Stated task -
Convert the data below into a JSON array of strings, with each line as its own string and blank lines omitted.

[start of Exercise materials]

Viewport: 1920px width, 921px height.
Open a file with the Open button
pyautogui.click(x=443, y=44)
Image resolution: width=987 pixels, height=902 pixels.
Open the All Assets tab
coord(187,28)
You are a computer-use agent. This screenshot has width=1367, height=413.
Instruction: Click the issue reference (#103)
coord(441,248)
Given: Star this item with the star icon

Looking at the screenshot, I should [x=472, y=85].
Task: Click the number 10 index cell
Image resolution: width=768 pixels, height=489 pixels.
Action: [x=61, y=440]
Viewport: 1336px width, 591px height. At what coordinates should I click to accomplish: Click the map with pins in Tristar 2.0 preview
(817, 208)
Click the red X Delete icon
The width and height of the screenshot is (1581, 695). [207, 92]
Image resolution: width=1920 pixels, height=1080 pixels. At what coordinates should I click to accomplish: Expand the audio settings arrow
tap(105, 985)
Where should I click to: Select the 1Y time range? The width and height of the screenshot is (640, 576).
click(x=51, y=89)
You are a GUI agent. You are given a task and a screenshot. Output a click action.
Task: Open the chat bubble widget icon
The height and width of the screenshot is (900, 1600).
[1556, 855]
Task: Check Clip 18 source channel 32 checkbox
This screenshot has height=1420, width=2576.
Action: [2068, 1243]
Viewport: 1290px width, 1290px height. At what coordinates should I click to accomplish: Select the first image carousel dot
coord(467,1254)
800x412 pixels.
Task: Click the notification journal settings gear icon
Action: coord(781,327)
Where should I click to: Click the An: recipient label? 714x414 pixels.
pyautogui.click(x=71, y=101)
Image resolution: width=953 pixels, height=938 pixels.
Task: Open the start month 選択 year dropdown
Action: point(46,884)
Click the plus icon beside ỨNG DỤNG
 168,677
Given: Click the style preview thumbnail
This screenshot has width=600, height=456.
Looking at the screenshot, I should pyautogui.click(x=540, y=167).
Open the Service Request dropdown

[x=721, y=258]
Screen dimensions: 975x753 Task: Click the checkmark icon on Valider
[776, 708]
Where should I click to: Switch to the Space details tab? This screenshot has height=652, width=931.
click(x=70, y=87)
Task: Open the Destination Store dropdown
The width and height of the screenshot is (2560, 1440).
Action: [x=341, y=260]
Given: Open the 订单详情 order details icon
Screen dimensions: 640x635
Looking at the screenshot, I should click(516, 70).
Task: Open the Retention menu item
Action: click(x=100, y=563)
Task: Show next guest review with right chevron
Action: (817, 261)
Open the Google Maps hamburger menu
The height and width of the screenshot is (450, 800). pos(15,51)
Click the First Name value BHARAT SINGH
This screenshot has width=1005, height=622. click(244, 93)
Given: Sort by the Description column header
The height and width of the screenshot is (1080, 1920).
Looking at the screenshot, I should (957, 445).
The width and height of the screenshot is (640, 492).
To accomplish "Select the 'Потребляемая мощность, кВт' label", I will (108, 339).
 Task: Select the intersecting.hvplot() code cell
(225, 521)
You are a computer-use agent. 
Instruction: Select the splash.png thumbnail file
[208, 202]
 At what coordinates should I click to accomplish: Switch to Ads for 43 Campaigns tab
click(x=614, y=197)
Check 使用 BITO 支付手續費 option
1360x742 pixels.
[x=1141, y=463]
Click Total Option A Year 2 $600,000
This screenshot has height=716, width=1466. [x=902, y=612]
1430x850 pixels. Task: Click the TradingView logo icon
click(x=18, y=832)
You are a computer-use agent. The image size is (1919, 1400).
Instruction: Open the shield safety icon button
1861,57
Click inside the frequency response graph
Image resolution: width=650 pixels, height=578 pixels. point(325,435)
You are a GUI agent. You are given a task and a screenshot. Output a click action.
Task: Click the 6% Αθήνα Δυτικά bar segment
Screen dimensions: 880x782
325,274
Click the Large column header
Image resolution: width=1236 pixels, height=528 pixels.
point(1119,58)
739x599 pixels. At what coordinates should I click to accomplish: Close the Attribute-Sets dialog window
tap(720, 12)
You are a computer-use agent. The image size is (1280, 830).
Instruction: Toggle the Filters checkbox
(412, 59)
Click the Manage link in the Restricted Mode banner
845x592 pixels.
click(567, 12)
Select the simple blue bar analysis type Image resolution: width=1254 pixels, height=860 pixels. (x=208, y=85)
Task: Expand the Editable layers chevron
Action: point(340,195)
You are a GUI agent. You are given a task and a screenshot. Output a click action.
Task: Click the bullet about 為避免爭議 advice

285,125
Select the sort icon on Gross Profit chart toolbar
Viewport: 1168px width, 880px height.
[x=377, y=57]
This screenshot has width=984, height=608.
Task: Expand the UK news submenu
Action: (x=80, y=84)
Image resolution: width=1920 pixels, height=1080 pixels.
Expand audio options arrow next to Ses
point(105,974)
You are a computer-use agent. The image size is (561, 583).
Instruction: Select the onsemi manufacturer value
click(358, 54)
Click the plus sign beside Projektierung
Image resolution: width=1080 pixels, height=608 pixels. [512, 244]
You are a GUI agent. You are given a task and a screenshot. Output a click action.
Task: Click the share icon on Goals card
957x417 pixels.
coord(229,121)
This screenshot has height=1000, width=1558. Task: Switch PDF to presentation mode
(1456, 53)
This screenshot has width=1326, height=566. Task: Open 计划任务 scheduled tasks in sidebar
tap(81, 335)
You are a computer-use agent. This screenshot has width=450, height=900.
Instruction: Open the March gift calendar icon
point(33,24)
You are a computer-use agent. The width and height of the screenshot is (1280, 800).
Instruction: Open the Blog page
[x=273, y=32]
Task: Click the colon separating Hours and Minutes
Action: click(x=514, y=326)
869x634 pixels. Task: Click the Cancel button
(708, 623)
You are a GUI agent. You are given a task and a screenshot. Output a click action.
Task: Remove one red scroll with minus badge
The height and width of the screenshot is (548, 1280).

[end of Exercise materials]

The result -
[
  "Viewport: 1920px width, 921px height.",
  "Open a file with the Open button",
  "pyautogui.click(x=443, y=44)",
  "Image resolution: width=987 pixels, height=902 pixels.",
  "Open the All Assets tab",
  "coord(187,28)",
  "You are a computer-use agent. This screenshot has width=1367, height=413.",
  "Instruction: Click the issue reference (#103)",
  "coord(441,248)",
  "Given: Star this item with the star icon",
  "Looking at the screenshot, I should [x=472, y=85].",
  "Task: Click the number 10 index cell",
  "Image resolution: width=768 pixels, height=489 pixels.",
  "Action: [x=61, y=440]",
  "Viewport: 1336px width, 591px height. At what coordinates should I click to accomplish: Click the map with pins in Tristar 2.0 preview",
  "(817, 208)",
  "Click the red X Delete icon",
  "The width and height of the screenshot is (1581, 695). [207, 92]",
  "Image resolution: width=1920 pixels, height=1080 pixels. At what coordinates should I click to accomplish: Expand the audio settings arrow",
  "tap(105, 985)",
  "Where should I click to: Select the 1Y time range? The width and height of the screenshot is (640, 576).",
  "click(x=51, y=89)",
  "You are a GUI agent. You are given a task and a screenshot. Output a click action.",
  "Task: Open the chat bubble widget icon",
  "The height and width of the screenshot is (900, 1600).",
  "[1556, 855]",
  "Task: Check Clip 18 source channel 32 checkbox",
  "This screenshot has height=1420, width=2576.",
  "Action: [2068, 1243]",
  "Viewport: 1290px width, 1290px height. At what coordinates should I click to accomplish: Select the first image carousel dot",
  "coord(467,1254)",
  "800x412 pixels.",
  "Task: Click the notification journal settings gear icon",
  "Action: coord(781,327)",
  "Where should I click to: Click the An: recipient label? 714x414 pixels.",
  "pyautogui.click(x=71, y=101)",
  "Image resolution: width=953 pixels, height=938 pixels.",
  "Task: Open the start month 選択 year dropdown",
  "Action: point(46,884)",
  "Click the plus icon beside ỨNG DỤNG",
  " 168,677",
  "Given: Click the style preview thumbnail",
  "This screenshot has width=600, height=456.",
  "Looking at the screenshot, I should pyautogui.click(x=540, y=167).",
  "Open the Service Request dropdown",
  "[x=721, y=258]",
  "Screen dimensions: 975x753 Task: Click the checkmark icon on Valider",
  "[776, 708]",
  "Where should I click to: Switch to the Space details tab? This screenshot has height=652, width=931.",
  "click(x=70, y=87)",
  "Task: Open the Destination Store dropdown",
  "The width and height of the screenshot is (2560, 1440).",
  "Action: [x=341, y=260]",
  "Given: Open the 订单详情 order details icon",
  "Screen dimensions: 640x635",
  "Looking at the screenshot, I should click(516, 70).",
  "Task: Open the Retention menu item",
  "Action: click(x=100, y=563)",
  "Task: Show next guest review with right chevron",
  "Action: (817, 261)",
  "Open the Google Maps hamburger menu",
  "The height and width of the screenshot is (450, 800). pos(15,51)",
  "Click the First Name value BHARAT SINGH",
  "This screenshot has width=1005, height=622. click(244, 93)",
  "Given: Sort by the Description column header",
  "The height and width of the screenshot is (1080, 1920).",
  "Looking at the screenshot, I should (957, 445).",
  "The width and height of the screenshot is (640, 492).",
  "To accomplish \"Select the 'Потребляемая мощность, кВт' label\", I will (108, 339).",
  " Task: Select the intersecting.hvplot() code cell",
  "(225, 521)",
  "You are a computer-use agent. ",
  "Instruction: Select the splash.png thumbnail file",
  "[208, 202]",
  " At what coordinates should I click to accomplish: Switch to Ads for 43 Campaigns tab",
  "click(x=614, y=197)",
  "Check 使用 BITO 支付手續費 option",
  "1360x742 pixels.",
  "[x=1141, y=463]",
  "Click Total Option A Year 2 $600,000",
  "This screenshot has height=716, width=1466. [x=902, y=612]",
  "1430x850 pixels. Task: Click the TradingView logo icon",
  "click(x=18, y=832)",
  "You are a computer-use agent. The image size is (1919, 1400).",
  "Instruction: Open the shield safety icon button",
  "1861,57",
  "Click inside the frequency response graph",
  "Image resolution: width=650 pixels, height=578 pixels. point(325,435)",
  "You are a GUI agent. You are given a task and a screenshot. Output a click action.",
  "Task: Click the 6% Αθήνα Δυτικά bar segment",
  "Screen dimensions: 880x782",
  "325,274",
  "Click the Large column header",
  "Image resolution: width=1236 pixels, height=528 pixels.",
  "point(1119,58)",
  "739x599 pixels. At what coordinates should I click to accomplish: Close the Attribute-Sets dialog window",
  "tap(720, 12)",
  "You are a computer-use agent. The image size is (1280, 830).",
  "Instruction: Toggle the Filters checkbox",
  "(412, 59)",
  "Click the Manage link in the Restricted Mode banner",
  "845x592 pixels.",
  "click(567, 12)",
  "Select the simple blue bar analysis type Image resolution: width=1254 pixels, height=860 pixels. (x=208, y=85)",
  "Task: Expand the Editable layers chevron",
  "Action: point(340,195)",
  "You are a GUI agent. You are given a task and a screenshot. Output a click action.",
  "Task: Click the bullet about 為避免爭議 advice",
  "285,125",
  "Select the sort icon on Gross Profit chart toolbar",
  "Viewport: 1168px width, 880px height.",
  "[x=377, y=57]",
  "This screenshot has width=984, height=608.",
  "Task: Expand the UK news submenu",
  "Action: (x=80, y=84)",
  "Image resolution: width=1920 pixels, height=1080 pixels.",
  "Expand audio options arrow next to Ses",
  "point(105,974)",
  "You are a computer-use agent. The image size is (561, 583).",
  "Instruction: Select the onsemi manufacturer value",
  "click(358, 54)",
  "Click the plus sign beside Projektierung",
  "Image resolution: width=1080 pixels, height=608 pixels. [512, 244]",
  "You are a GUI agent. You are given a task and a screenshot. Output a click action.",
  "Task: Click the share icon on Goals card",
  "957x417 pixels.",
  "coord(229,121)",
  "This screenshot has height=1000, width=1558. Task: Switch PDF to presentation mode",
  "(1456, 53)",
  "This screenshot has width=1326, height=566. Task: Open 计划任务 scheduled tasks in sidebar",
  "tap(81, 335)",
  "You are a computer-use agent. This screenshot has width=450, height=900.",
  "Instruction: Open the March gift calendar icon",
  "point(33,24)",
  "You are a computer-use agent. The width and height of the screenshot is (1280, 800).",
  "Instruction: Open the Blog page",
  "[x=273, y=32]",
  "Task: Click the colon separating Hours and Minutes",
  "Action: click(x=514, y=326)",
  "869x634 pixels. Task: Click the Cancel button",
  "(708, 623)",
  "You are a GUI agent. You are given a task and a screenshot. Output a click action.",
  "Task: Remove one red scroll with minus badge",
  "The height and width of the screenshot is (548, 1280)."
]